Writers on the Range: Two flat tires on the sage grouse express
Writers on the Range
Some interests potentially inconvenienced by the Endangered Species Act are so terrified of the law that it often succeeds best when threatened but not invoked.
So it may be with ongoing efforts to save the greater sage grouse.
In 2011, the U.S. Fish and Wildlife Service gave states, private landowners, the Forest Service and the Bureau of Land Management a choice: Come up with acceptable recovery plans before September 2015, or the bird gets an ESA listing.
Beset by oil, gas and wind development, overgrazing, habitat fragmentation, climate change, wildfire and invasive plants, sage grouse are hurting in Wyoming, Oregon, Idaho, Nevada, Montana, Utah and Colorado. They’re barely hanging on in Washington, California and the Dakotas. They’ve been wiped out in Nebraska and Arizona.
The nightmare vision of distant, desk-bound feds dictating land use across 11 Western states has united former adversaries in the largest landscape-planning effort in the history of wildlife management. Six thousand square miles of habitat have been protected on 950 ranches. Plans for state and federal lands, still in the works, are generally fair and getting better.
But if Colorado and Utah don’t get their acts together, they may leave the U.S. Fish and Wildlife Service little choice but to roll out its Endangered Species Act howitzer.
In Colorado, the main problem is Gov. John Hickenlooper, who unfortunately co-chairs the sage grouse task force for the Western Governors’ Association. In an apparent effort to win re-election, he is trying to ingratiate himself with extractive industry, an impossible task because he’s a Democrat. The state doesn’t have a plan or even a strategy for helping sage grouse.
“Colorado relies on habitat mitigation, but that’s a tool, not a plan,” says Ed Arnett, energy-development point man for the Theodore Roosevelt Conservation Partnership. “Colorado Parks and Wildlife has fine sage grouse specialists who haven’t been fully engaged by the governor’s office.”
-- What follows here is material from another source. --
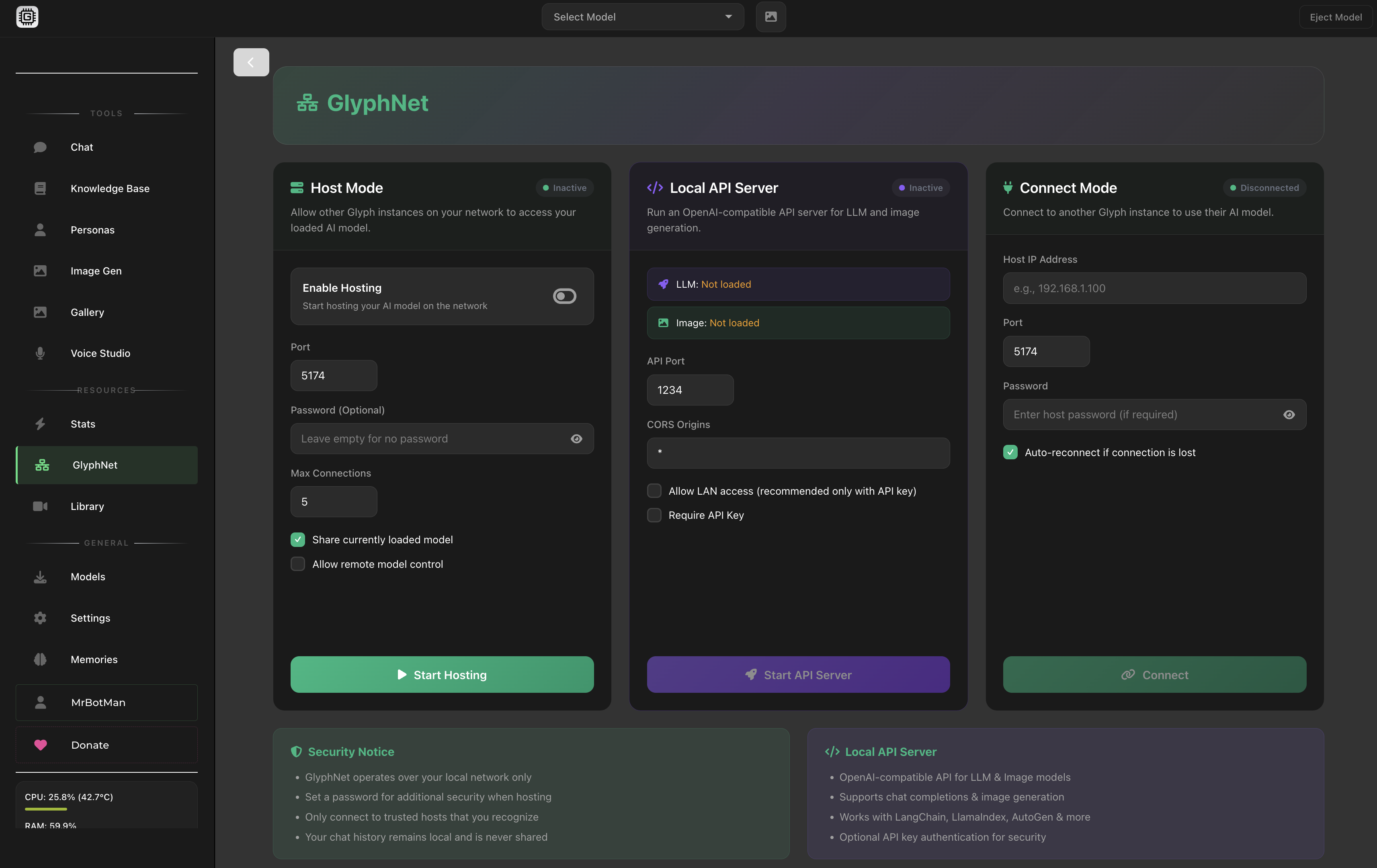Open the Memories panel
“There’s a disconnect in Colorado,” declares Audubon Wyoming director Brian Rutledge, one of the main architects of sage grouse recovery, especially in Wyoming, the state that’s setting the standard for effective efforts. “Hickenlooper thinks he’s being pro-industry. But I have industry people who tell me that what we’ve done in Wyoming is the best thing that’s happened to them because now they’ve got a rule book.”
Utah at least has a plan, though an inadequate one. It uses a three-track approach: Avoid disturbance of the leks, or bird courtship display areas; minimize other disturbances; and, as a last resort, mitigate damage. These are worthy goals, but everything is voluntary. Regulations are needed, too, especially on state lands.
In Utah, Miles Moretti was deputy director of the state’s Division of Wildlife Resources until 2006, when he left to take the reins of the Mule Deer Foundation. Now he’s a key player in a range-wide stakeholder effort called the Greater Sage Grouse Initiative. What, you might ask, have mule deer got to do with sage grouse? They’re one of at least 350 other species that also depend on our vanishing sagebrush sea.
“I see private landowners willing to work to keep the bird off the list,” says Moretti. “But I don’t have a lot of hope for Utah’s state lands. The state just wants to stop anything that keeps it from developing land and raising money.”
Rather than trying to prevent listing with effective on-the-ground habitat restoration, Utah officials have hired a lobbyist for $2 million to urge Congress to delay listing.
That lobbyist is Ryan Benson, attorney for and co-founder of Big Game Forever — a tentacle of the Orwellian-named Sportsmen for Fish and Wildlife, which in 2012 seduced the state Legislature into appropriating half a million dollars for a $50 coyote bounty. In 2012 and again in 2013, the Legislature appropriated $300,000 to hire Big Game Forever and Don Peay, founder of Sportsmen for Fish and Wildlife, to lobby the U.S. Congress against “wolf reintroduction” in Utah, something the feds had never contemplated.
To figure out what needs to be done for sage grouse, Utah Gov. Gary Herbert tapped as his public-lands czarina Kathleen Clarke, who, as George W. Bush’s BLM director, endeared herself to the oil and gas industry by hosting a drilling free-for-all on some of the West’s best sage grouse habitat. The priority for Utah, she told the Salt Lake Tribune, is to whip up some science (“honest and true”) that “refutes” existing data.
The obstinacy and denial of Colorado and Utah threaten not just sage grouse and not just the creatures that depend on sagebrush. They threaten creatures all over the globe, because among the countless victims of an Endangered Species Act listing would be the act itself — a law Congress is already itching to emasculate.
Ted Williams is a contributor to Writers on the Range, a column service of High Country News (hcn.org). He is a longtime writer about fish and wildlife for national publications.